GEDCOM places import has to be interactive
Oct 27, 2023 16:45:07 GMT -8
Post by Uncle Buddy on Oct 27, 2023 16:45:07 GMT -8
Treebard/UNIGEDS is the only genieware I know of which attempts to treat places at the right level of detail and accuracy.
Other genieware comes pre-loaded with many places that the user won't need. Here at Treebard University, our attitude is that the user wants to do his own research. He doesn't want to compromise by picking from a list of pre-loaded places. If he creates a new place, he wants it created as it exists in the real world.
Other genieware asks the user to classify single places according to place type (jurisdiction level such as county, city, nation, township, etc.) but can't provide a complete list of possible place types nor provide any useful functionality related to this extra step of over-categorization.
Another problem with pre-loaded places is that there is so much data stored in the app that the app loads slowly, and much worse, a reasonable amount of manipulation cannot be done with that much data. I'll describe some things that Treebard and UNIGEDS do, which would be overly difficult, bloating, and/or too costly in computing resources if these actions were taken on a database with thousands of places. Treebard is created for normal genealogists doing normal genealogy. What's normal genealogy? Compiling a family tree. Your tree or mine, going back as far as records will allow, only go back so far before the thread is lost. Treebard does not exist to serve the one-world-tree fantasy of McGenealogy.com. We care about Adam and Eve's family tree, but writing software to handle that much data is not our goal. Because of this, we can offer these unprecedented features:
Every single place (child place) can have more than one enclosing place (parent place). For example, "Dallas, Texas, United States of America" consists of three single places, one autofill string, and three place names, requiring seven unique ID numbers in order to be accurately represented in a database. Because each part of this compound or nested place is uniquely identified, "Dallas, Republic of Texas" can use the same ID for the "Dallas" part (same as Dallas, Texas, USA) but a different ID for the Republic of Texas, which was its own country. And currently, Dallas, Texas is part of four different counties, so a resident of Dallas, Collins County, Texas might live across the street from a resident of Dallas, Denton County, Texas. In Treebard, this is treated as the same Dallas but a different county. And when the user autofills a long, complex, place name by typing three letters, Treebard gets it right. This feature becomes important when going back in time, since state, province, and county boundaries and place names change so much as countries are forming, and some are still changing. Ever tried to research historical German boundaries? Or U.S. counties and townships in the 1800s? Treebard can handle the details, but other genieware products brush the details under the rug, committing severe compromise on the real-world details in the way that they store places.

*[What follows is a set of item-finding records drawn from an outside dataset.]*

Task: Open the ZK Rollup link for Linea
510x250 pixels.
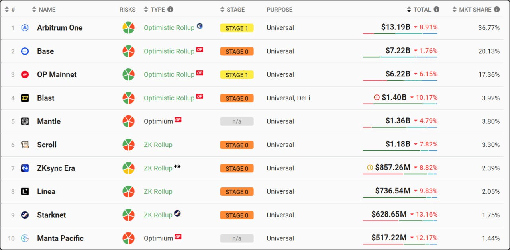Action: (x=158, y=191)
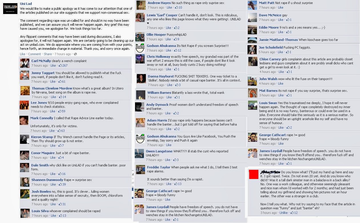Click the thumbs-up icon on Jonny Taggart's comment

(x=60, y=81)
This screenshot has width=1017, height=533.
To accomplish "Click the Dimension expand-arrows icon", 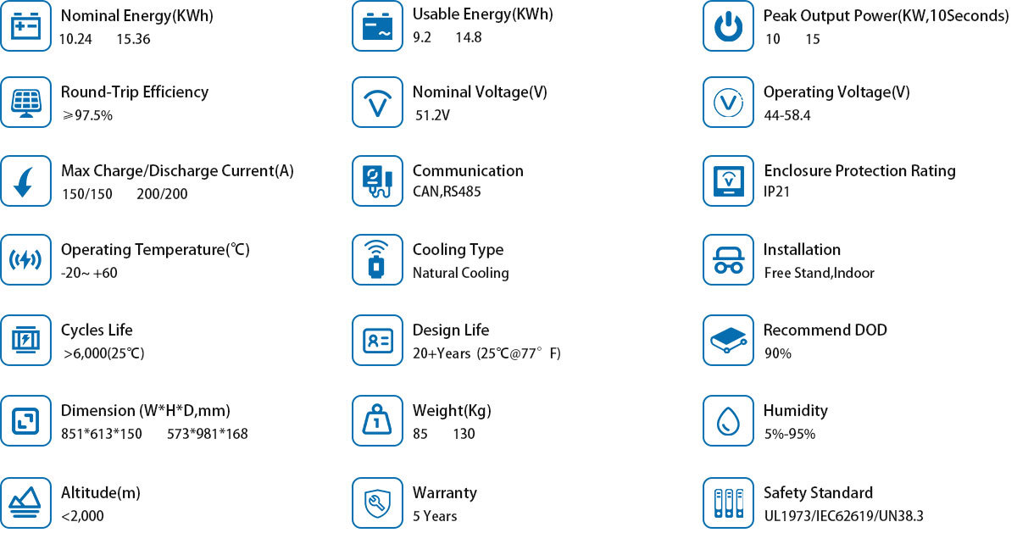I will (25, 421).
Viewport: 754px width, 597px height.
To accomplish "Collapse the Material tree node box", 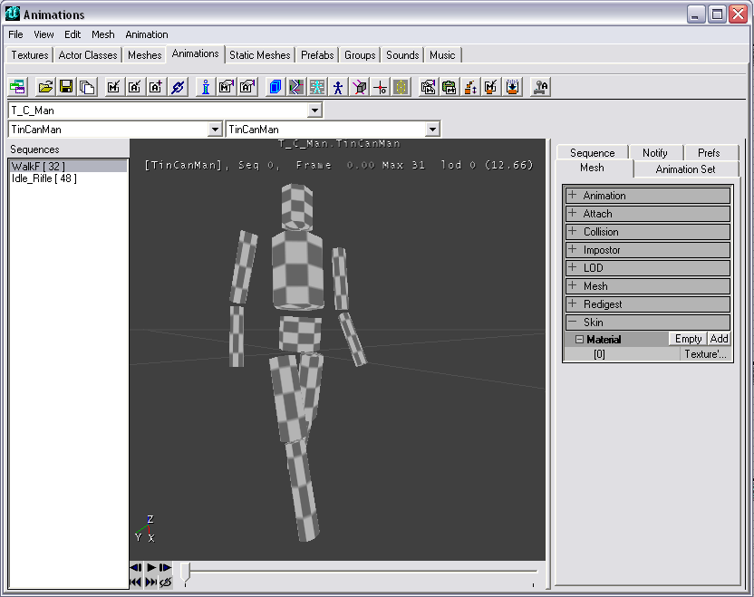I will [579, 340].
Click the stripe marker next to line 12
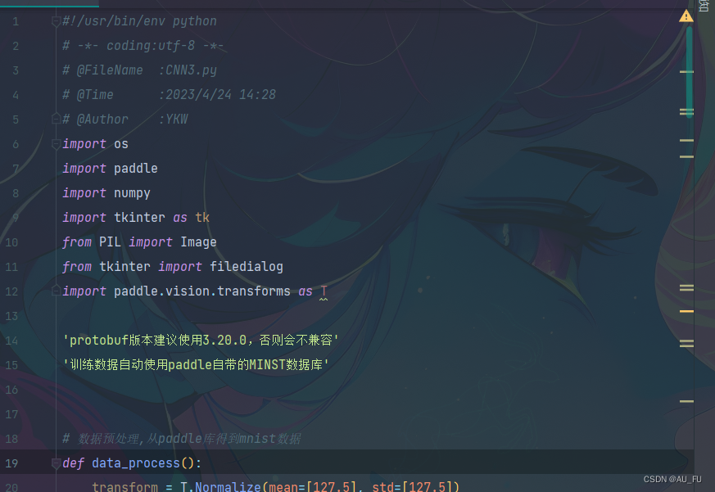The width and height of the screenshot is (715, 492). [686, 287]
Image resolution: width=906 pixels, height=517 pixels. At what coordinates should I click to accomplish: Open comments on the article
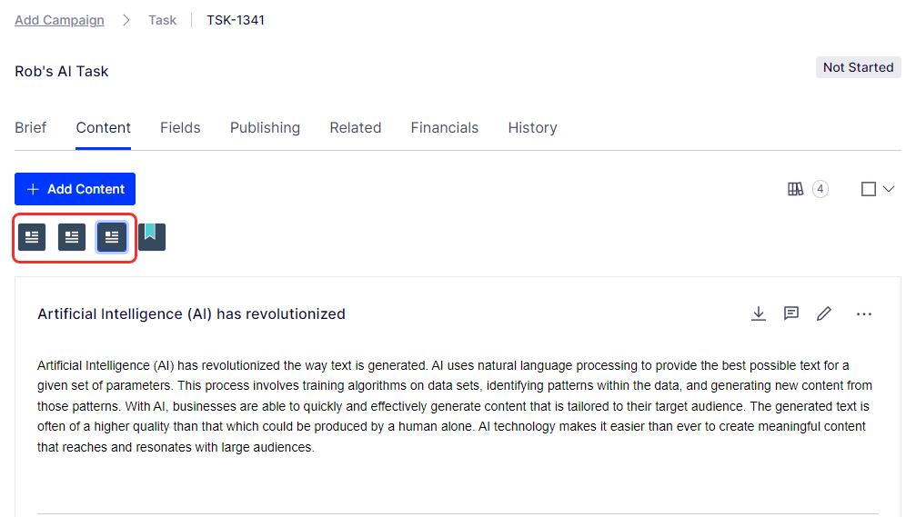[x=791, y=313]
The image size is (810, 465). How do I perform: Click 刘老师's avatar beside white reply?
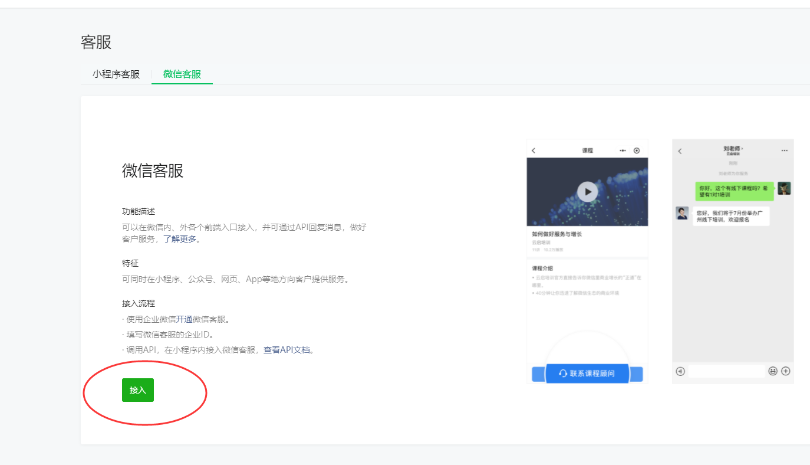coord(682,213)
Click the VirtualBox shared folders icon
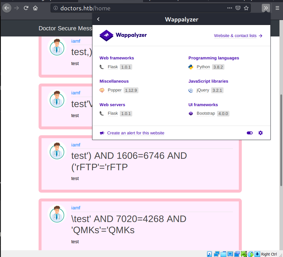The width and height of the screenshot is (283, 257). [224, 254]
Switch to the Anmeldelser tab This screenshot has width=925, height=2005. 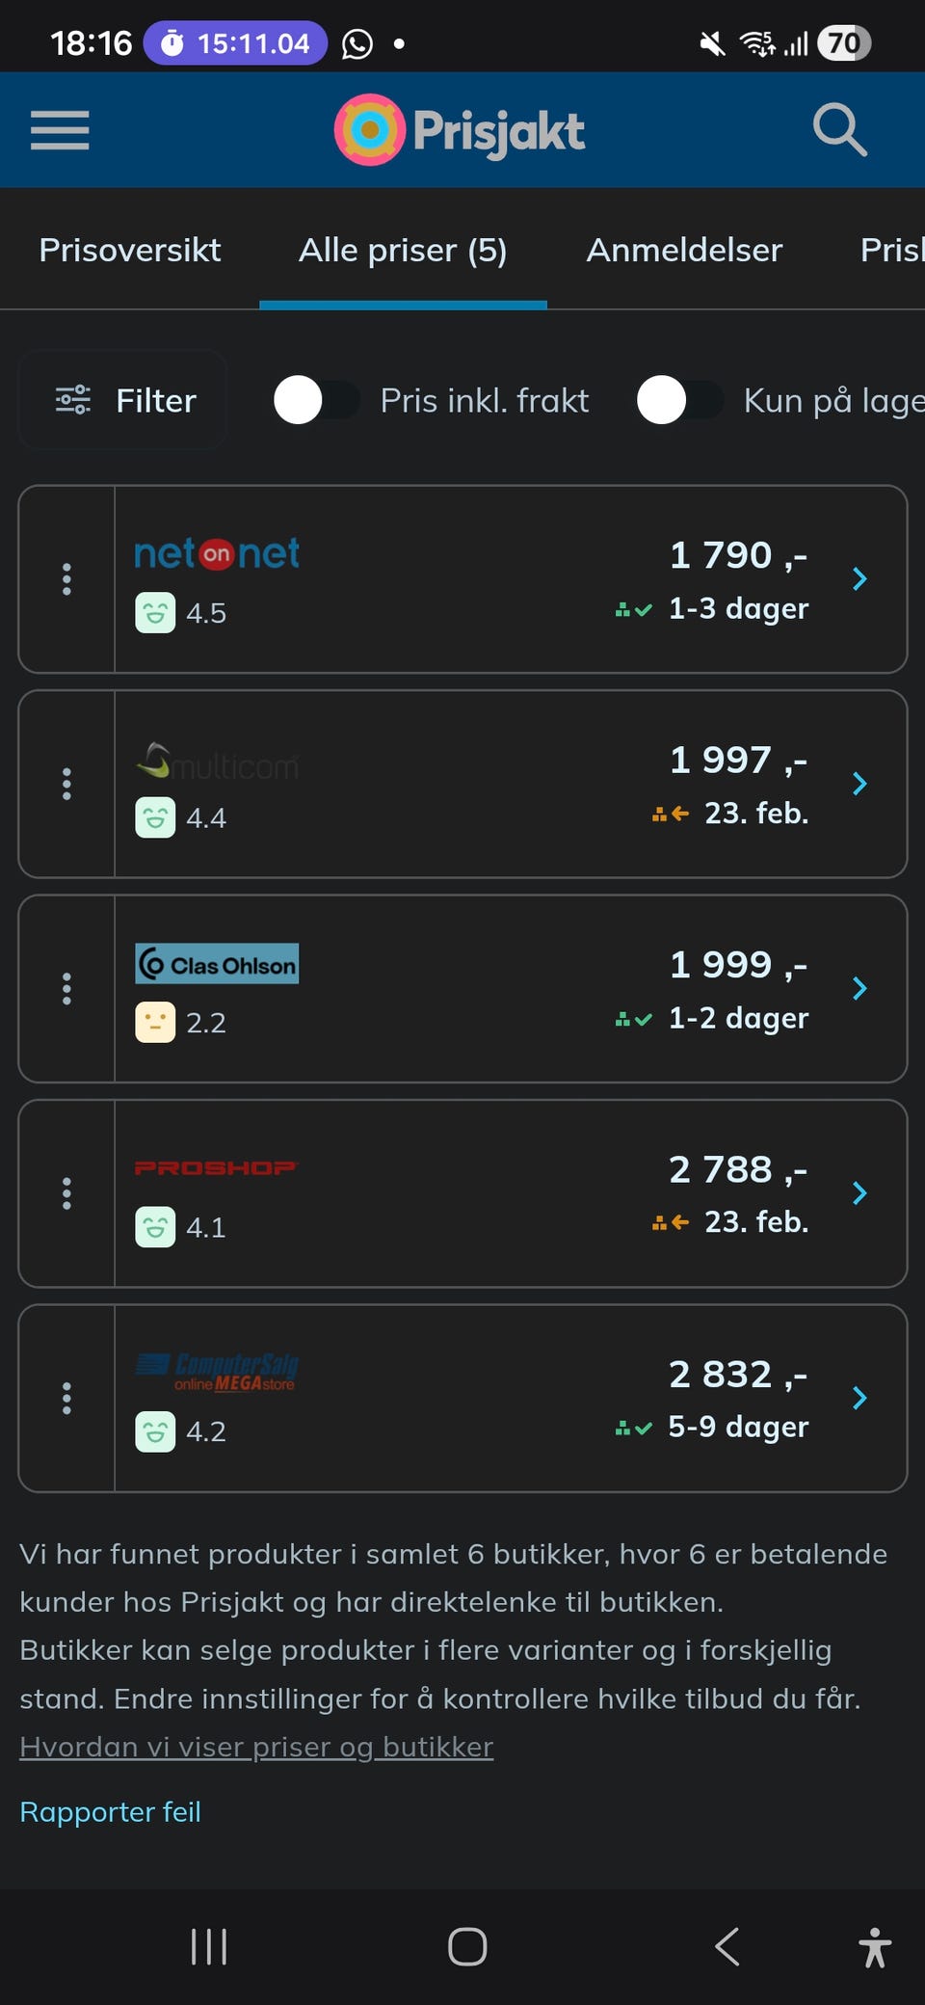684,250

In order to ask less of the user later, when the user is inputting his own data, when the user will type a few characters and watch a whole compound place name fill in automatically, we have to ask a little more of the user during the GEDCOM import process. Because the GEDCOM place sub-element is so inadequate at representing how real places in the world actually work as PRIMARY elements, we are creating an interactive place import interface. Shortly after the GEDCOM import begins, the user will be asked to look at a chart of all the nested places in the import file. This step will be carefully designed to be self-teaching and easy to accomplish, but it won't be completely effortless for the user. Creating some sort of smart software procedure to do it all in the background was considered, and has eaten up plenty of our time, but in the end our anti-smart-software ethic won out. In Treebard, it is the user who makes the decisions.

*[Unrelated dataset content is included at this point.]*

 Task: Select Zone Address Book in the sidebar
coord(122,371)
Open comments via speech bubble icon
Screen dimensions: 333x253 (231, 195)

Below is an example of some of the variation that a user might be asked to sort out, by clicking a single place name such as "Paris" for example. All the single place names spelled the same way will be highlighted and checked. The user will uncheck those that are different from the rest. In this case, all the places named "Paris" that are in Texas could remain checked, and the user would just uncheck the few that are in France. He will click a NEXT button and the checked places will gray out. Next he can click Paris again, the remaining Parises will be auto-checked, and then he just clicks NEXT, since there are only two places named Paris in the tree he's importing.
This process could take a few minutes for a large GEDCOM file, but it could save the user hours of manually splitting and merging places done wrong by "smart" software. It will also automatically create aliases such as U.K., UK, and United Kingdom, if all three exist in the GEDCOM file; all three will have the same place ID number (but different place name IDs) if the user has indicated during the interactive import process that they are the same place.
In practice, this will be easier to do than it is to read about.
Now to write the software I just promised... It will be fun, unlike the smarty-pants software I was trying to write that was driving me crazy. Really, folks, smart software is not only the bane of our existence, since it makes wrong choices 3/4 of the time, it is very hard to create. In my book, "very hard to create" + "usually wrong" = don't do it.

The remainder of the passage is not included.